======== EXERCISE MATERIALS
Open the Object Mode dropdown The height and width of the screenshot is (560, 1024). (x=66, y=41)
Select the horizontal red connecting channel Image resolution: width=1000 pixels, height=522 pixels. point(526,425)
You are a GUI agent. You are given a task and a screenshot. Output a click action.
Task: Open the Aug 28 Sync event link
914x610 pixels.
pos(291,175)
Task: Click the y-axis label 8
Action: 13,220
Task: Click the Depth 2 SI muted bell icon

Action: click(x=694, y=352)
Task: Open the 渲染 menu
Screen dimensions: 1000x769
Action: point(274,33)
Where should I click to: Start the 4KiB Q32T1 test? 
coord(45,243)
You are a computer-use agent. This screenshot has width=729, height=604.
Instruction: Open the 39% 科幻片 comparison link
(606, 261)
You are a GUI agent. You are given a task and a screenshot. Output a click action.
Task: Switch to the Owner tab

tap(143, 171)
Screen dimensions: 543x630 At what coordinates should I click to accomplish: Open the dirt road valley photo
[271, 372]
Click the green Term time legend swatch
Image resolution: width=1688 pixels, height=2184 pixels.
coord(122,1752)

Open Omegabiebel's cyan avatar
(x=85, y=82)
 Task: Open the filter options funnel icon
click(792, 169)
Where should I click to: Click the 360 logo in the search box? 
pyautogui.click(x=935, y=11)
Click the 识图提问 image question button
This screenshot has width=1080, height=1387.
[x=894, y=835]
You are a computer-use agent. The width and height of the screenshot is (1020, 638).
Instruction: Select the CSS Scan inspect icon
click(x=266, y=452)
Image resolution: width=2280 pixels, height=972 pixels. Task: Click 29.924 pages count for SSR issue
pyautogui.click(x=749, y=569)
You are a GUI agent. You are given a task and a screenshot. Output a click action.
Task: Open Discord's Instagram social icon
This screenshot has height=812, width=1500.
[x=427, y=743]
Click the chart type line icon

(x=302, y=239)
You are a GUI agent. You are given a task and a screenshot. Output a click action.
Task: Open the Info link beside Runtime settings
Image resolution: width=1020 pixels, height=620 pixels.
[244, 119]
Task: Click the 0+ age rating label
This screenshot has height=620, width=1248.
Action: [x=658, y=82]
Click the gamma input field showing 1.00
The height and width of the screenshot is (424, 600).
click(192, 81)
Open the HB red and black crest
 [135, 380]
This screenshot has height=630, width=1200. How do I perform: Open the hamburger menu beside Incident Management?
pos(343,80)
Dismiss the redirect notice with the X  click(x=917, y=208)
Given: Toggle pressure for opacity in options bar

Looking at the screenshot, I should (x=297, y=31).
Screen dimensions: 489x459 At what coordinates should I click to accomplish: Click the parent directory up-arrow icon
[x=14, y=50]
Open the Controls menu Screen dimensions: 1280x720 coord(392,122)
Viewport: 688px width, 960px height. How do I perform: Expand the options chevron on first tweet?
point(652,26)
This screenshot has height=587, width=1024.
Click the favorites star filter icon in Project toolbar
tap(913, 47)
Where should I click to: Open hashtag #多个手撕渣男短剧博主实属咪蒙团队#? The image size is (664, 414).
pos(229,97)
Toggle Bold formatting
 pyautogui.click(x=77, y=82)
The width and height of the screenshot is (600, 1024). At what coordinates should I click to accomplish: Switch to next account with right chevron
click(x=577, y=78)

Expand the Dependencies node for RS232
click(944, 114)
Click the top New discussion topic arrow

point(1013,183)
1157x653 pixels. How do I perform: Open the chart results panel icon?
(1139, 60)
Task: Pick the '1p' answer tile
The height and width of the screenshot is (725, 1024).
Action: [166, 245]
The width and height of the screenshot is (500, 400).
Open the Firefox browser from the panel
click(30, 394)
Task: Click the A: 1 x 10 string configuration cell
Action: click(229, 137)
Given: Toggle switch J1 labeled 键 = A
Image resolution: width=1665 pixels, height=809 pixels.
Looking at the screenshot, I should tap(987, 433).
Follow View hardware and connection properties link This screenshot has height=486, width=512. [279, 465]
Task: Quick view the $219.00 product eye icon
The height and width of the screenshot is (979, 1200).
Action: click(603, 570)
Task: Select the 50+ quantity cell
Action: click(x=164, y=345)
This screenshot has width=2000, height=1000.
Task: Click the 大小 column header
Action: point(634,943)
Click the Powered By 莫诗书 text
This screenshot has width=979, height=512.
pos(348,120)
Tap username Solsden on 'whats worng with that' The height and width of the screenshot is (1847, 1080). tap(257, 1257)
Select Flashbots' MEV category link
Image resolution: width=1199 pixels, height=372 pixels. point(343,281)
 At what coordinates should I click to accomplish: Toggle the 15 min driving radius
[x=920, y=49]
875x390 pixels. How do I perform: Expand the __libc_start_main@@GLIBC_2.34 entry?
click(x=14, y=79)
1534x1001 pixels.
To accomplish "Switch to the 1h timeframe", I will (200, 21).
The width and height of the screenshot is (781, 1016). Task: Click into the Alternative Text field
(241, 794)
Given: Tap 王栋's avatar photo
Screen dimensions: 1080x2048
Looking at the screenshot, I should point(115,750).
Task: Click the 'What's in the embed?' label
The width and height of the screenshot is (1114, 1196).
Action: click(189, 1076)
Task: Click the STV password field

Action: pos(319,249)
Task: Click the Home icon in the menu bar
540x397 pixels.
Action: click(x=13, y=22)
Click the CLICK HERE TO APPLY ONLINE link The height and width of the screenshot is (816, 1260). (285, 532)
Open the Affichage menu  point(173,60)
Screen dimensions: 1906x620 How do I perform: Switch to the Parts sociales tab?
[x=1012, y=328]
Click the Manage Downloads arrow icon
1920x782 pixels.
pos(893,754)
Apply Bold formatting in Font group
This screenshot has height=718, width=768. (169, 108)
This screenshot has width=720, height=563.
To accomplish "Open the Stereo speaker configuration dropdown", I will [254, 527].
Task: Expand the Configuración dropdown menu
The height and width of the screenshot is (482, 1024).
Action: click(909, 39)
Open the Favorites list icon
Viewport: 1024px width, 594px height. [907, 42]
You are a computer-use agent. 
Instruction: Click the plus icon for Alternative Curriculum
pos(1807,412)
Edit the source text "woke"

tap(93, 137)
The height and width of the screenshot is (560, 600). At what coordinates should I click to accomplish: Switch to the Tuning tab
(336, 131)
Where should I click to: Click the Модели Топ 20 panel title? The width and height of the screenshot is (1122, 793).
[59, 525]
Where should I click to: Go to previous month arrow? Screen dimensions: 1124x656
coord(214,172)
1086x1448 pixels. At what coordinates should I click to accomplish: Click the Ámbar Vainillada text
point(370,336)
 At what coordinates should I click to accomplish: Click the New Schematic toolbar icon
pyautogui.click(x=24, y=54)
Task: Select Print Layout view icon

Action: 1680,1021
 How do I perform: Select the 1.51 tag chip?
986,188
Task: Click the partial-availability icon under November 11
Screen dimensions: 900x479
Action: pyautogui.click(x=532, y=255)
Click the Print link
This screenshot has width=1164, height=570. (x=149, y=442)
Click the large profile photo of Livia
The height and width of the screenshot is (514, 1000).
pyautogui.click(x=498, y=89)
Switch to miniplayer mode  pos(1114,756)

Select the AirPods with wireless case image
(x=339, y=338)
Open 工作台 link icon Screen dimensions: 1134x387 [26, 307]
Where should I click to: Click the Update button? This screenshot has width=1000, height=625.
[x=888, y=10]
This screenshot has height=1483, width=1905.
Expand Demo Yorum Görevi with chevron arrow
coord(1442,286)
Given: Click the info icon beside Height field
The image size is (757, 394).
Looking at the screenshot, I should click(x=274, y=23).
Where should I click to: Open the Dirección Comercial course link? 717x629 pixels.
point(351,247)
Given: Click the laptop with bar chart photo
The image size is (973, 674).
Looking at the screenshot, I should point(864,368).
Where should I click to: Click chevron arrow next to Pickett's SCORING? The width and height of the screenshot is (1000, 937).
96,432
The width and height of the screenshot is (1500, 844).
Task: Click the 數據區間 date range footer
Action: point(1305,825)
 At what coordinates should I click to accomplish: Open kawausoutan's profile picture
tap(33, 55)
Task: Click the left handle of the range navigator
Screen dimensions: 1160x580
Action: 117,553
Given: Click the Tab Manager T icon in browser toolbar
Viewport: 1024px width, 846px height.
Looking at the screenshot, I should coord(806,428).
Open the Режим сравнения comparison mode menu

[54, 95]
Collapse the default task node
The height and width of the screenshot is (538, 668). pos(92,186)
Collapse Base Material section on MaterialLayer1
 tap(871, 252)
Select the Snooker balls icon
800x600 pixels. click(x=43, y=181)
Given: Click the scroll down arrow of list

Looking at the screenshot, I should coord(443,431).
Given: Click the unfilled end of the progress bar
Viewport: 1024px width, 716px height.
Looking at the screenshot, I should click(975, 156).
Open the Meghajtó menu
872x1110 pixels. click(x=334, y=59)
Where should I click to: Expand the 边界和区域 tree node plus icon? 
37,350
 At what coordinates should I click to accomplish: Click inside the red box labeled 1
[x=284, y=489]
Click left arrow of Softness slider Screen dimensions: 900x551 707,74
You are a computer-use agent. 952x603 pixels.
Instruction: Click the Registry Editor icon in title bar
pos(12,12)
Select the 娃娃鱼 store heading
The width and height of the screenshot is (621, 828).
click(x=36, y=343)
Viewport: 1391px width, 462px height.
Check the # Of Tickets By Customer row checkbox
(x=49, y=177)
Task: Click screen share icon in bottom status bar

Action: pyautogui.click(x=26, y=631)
================
- _EXERCISE_:
Begin at the line containing "At what coordinates should I click to accomplish: Click inside" and reproduce each line through the end of the records above.

- _REPLY TO THE TASK_:
 At what coordinates should I click to accomplish: Click inside the red box labeled 1
[x=284, y=489]
Click left arrow of Softness slider Screen dimensions: 900x551 707,74
You are a computer-use agent. 952x603 pixels.
Instruction: Click the Registry Editor icon in title bar
pos(12,12)
Select the 娃娃鱼 store heading
The width and height of the screenshot is (621, 828).
click(x=36, y=343)
Viewport: 1391px width, 462px height.
Check the # Of Tickets By Customer row checkbox
(x=49, y=177)
Task: Click screen share icon in bottom status bar

Action: pyautogui.click(x=26, y=631)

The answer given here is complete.